Das Gebäude, in dem sich der Hörsaal der Ordenskandidaten befindet ist nur durch einen großen Schulhof von der St. George’s-School getrennt. Die Aspiranten sind 17 und 18 Jahre alt und besuchen das erste Studienjahr, das sie vor allem dem Erlernen der englischen Sprache widmen. Sie kommen aus allen Teilen des Landes, aber ein Element vereint sie in diesen Tagen: die Begeisterung für den Besuch von Papst Franziskus. Shorob Costa ist 17 Jahre alt, er kommt aus Dakka, und bekräftigt: "Ich bin so aufgeregt, dass ich nachts nicht schlafe". Am heutigen 1. Dezember wird er an der Messe teilnehmen, die der Heilige Vater im Suhrawardy Udian Park feiern wird.
Zu der Messe werden rund 100.000 Menschen erwartet. Viele bereiten sich schon seit einiger Zeit darauf vor: "Wir arbeiten seit Wochen daran, uns auf den Besuch von Papst Franziskus vorzubereiten, nicht nur aus praktischer, sondern auch aus spiritueller Sicht", so Pater Prodip Placid Gomes, Rektor der St. George’s School. Er erinnert daran, dass „von den rund 3.500 Schülern 95% nicht katholisch sind. Ein Zeichen jener Harmonie, die der Heilige Vater in seiner Botschaft hervorheben wird". Um an der Messe im Suhrawardy Udian Park teilzunehmen und der Botschaft des Heiligen Vaters zu lauschen, machen sich Menschen aus allen Teilen von Bangladesch auf den Weg.
„Manche haben sogar Urlaub genommen, nur um die Gelegenheit zu haben, Papst Franziskus zu treffen", so der Katholik Damian Quiah im Anschluss an den Gottesdienst in der Kathedrale Unserer Lieben Frau vom Rosenkranz in Chittagong. "Die Kirche hat einige Busse von hier nach Dakka organisiert. Aber machen sich alleine auf den Weg in die Hauptstadt. Jemand wird den Zug oder den Bus, andere sogar das Flugzeug nehmen.
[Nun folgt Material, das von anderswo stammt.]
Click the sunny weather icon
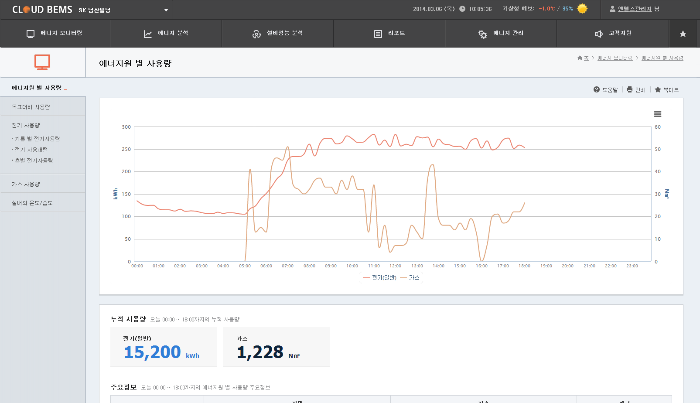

Jedes Mittel wird genutzt, nur um den Heiligen Vater zu sehen und mit ihm zu beten ", fährt er fort, "Ich kann es kaum erwarten, Papst Franziskus zu sehen. Ich habe viel dafür gebetet, dass er gesund und munter ist", so die Katholikin Sorna Dajel, ebenfalls aus Chittagong. "Sein Besuch wird die Einheit fördern und das Zusammenleben der Religionen einfacher machen".